A system that is made responsible for everything, ends up doing nothing well.  Because secular ideologies end up looking to their education systems for so much,  the systems cannot bear the weight in the end and collapse into mumbling mediocrity.  (Of course, part of the dead weight is the never ceasing spawn of regulation, reporting, assessing, and compliance of burgeoning bureaucratic controls.  But that too is inevitable in state education systems.  Since education secures our future and continuance as a race, would you risk leaving it to a few uncontrolled, random teachers?  Would you entrust national defence to such random outcomes?  No?  How much less education which secures our continuity as a species.) 

One solution put forward to the ossification of state education systems has been the voucher.  A state voucher is given to parents to pay for education at schools of their choosing for their children.  Whilst more enlightened and less indoctrinated politicians may push for voucher policies from time to time, vouchers will never be continued in the long run.  They are hated by teacher unions, bureaucrats and state education ideologues.  Why?  Because the voucher system is an implicit endorsement of winners and losers, superiors and inferiors, better schools and worse schools, and of professional and sub-standard teachers. Consequently, voucher policies are square pegs in the round holes of state education systems.  They strike at the vitals of the beast.  

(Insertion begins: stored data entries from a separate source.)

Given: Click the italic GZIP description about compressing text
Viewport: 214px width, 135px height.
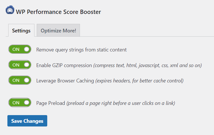Looking at the screenshot, I should [x=147, y=65].

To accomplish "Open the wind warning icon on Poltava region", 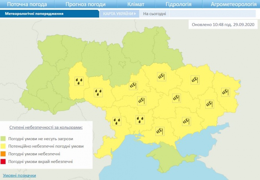I will pos(162,77).
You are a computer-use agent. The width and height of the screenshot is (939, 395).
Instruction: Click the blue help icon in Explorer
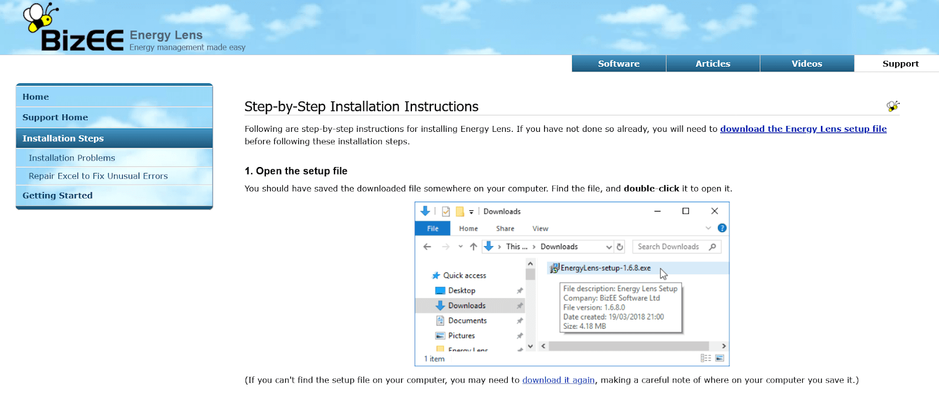click(x=722, y=228)
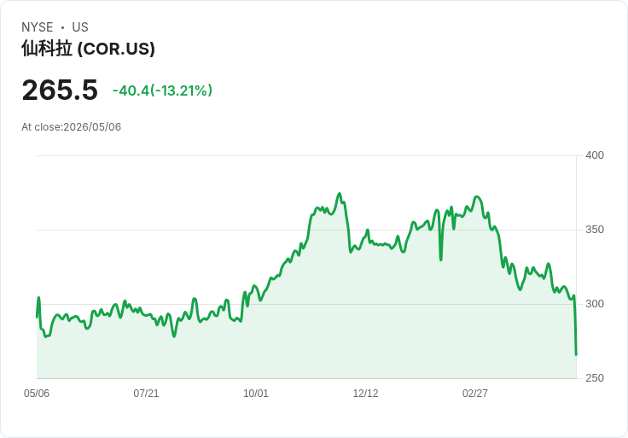Click the 02/27 x-axis date label

click(475, 393)
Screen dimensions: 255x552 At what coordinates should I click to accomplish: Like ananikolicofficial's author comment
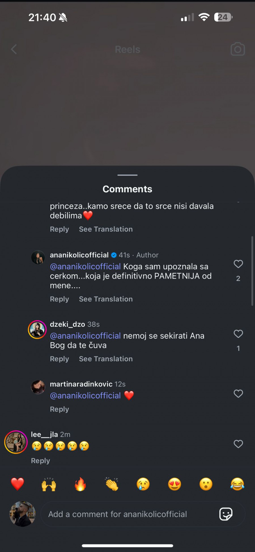(238, 264)
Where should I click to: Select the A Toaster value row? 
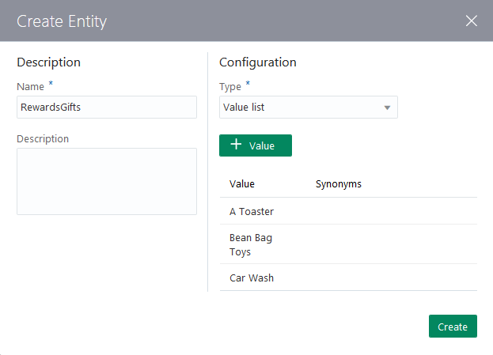tap(252, 211)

Nevertheless, when they have been tried and applied, voucher policies have made a significant difference.  One case in point: the failing Washington DC school system.  For a number of years they experimented with a voucher system; Democrats are trying hard to get it shut down.  It looks as if it will receive new life under the Republican controlled Congress--till the next time.  One mother's story was carried by the Washington Post
I’m so glad I didn’t give up, because slowly but surely Jerlisa’s grades and education advanced. That made everything worthwhile. As ninth grade ended, I just couldn’t believe how much she had learned and grown. I said to myself: “By George, I think she’s got it now!”

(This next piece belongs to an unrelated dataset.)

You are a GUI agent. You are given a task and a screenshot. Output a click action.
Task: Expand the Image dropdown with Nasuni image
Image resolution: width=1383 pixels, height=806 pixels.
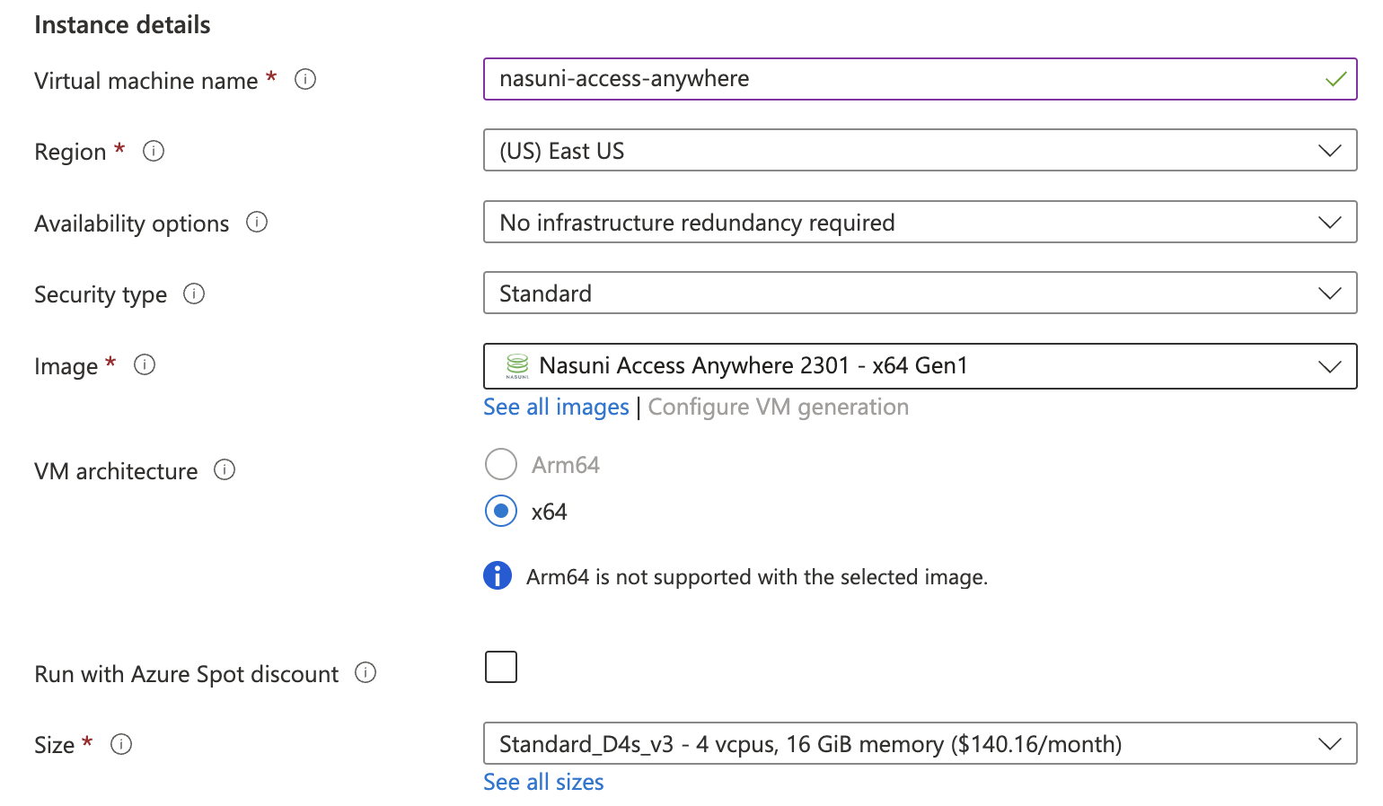tap(919, 366)
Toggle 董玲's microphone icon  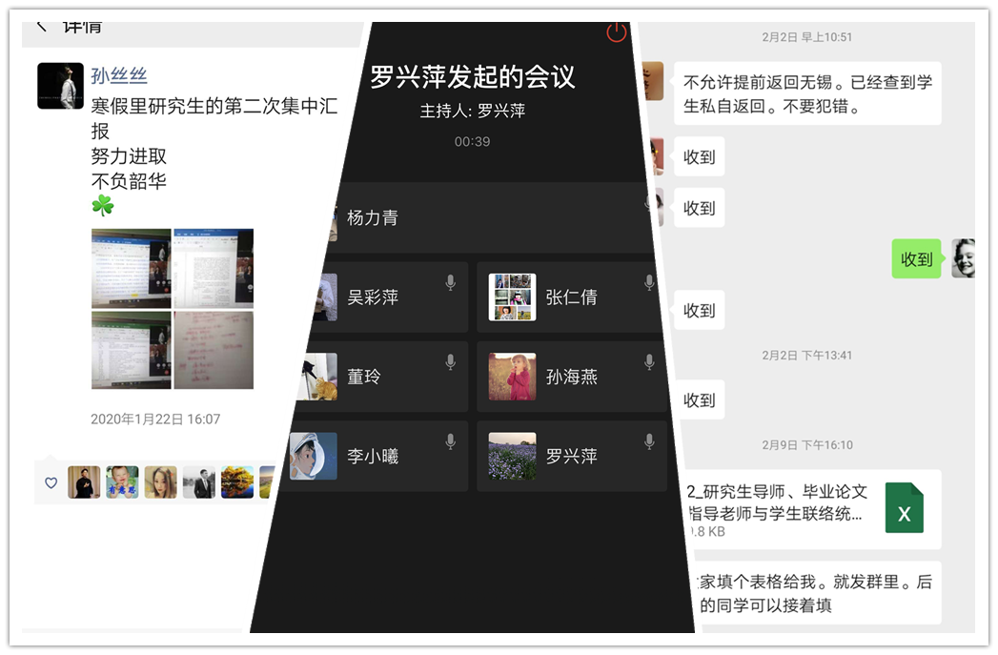[450, 362]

Jerlisa isn’t the only one who has benefited from this experience. I, too, started to feel more confident. Now I ask about resources and fill out scholarship applications with ease. I found a way to buy new uniforms for my daughter. Instead of washing uniforms every afternoon, I use the time to help my daughter with her homework.
And seeing Jerlisa’s growth over the past six years has inspired me to take some hard steps in my own life. I’m now applying to programs to become a home health-care nurse. Meanwhile, Jerlisa is deciding where to apply for college.

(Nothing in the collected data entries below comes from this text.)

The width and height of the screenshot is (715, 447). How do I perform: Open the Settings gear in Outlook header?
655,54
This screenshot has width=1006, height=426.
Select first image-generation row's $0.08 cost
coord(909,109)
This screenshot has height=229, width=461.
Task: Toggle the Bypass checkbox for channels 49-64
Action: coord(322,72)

These are things we never dreamed were possible before. I am extremely proud of my daughter, and she is proud of me. Jerlisa’s scholarship has been worth so much more than $7,500.
Obviously one swallow does not a summer make.  Nevertheless this story is not untypical.  Aaron Worthing at Patterico blogs on this piece: 

Cato @ Liberty points out that her experience is hardly unique:
The latest federal study of the D.C. voucher program finds that voucher students have pulled significantly ahead of their public school peers in reading and perform at least as well as public school students in math. It also reports that the average tuition at the voucher schools is $6,620. That is ONE QUARTER what the District of Columbia spends per pupil on education ($26,555), according to the District’s own fiscal year 2009 budget.
But in a comprehensive government education system, such as we have in New Zealand, voucher systems will never be tolerated for long, if at all.  They are implicitly seditious, undermining an entire edifice and the ideology upon which it is built.  The solution?  Longer term it is to by-pass state schools.  Use them only when absolute necessity requires--and then with great caution and much scrutiny.  Set up home schools and independent schools that are free of the shackles that constantly pull towards mediocrity.  

God is not served by the lies upon which secular state education systems are based.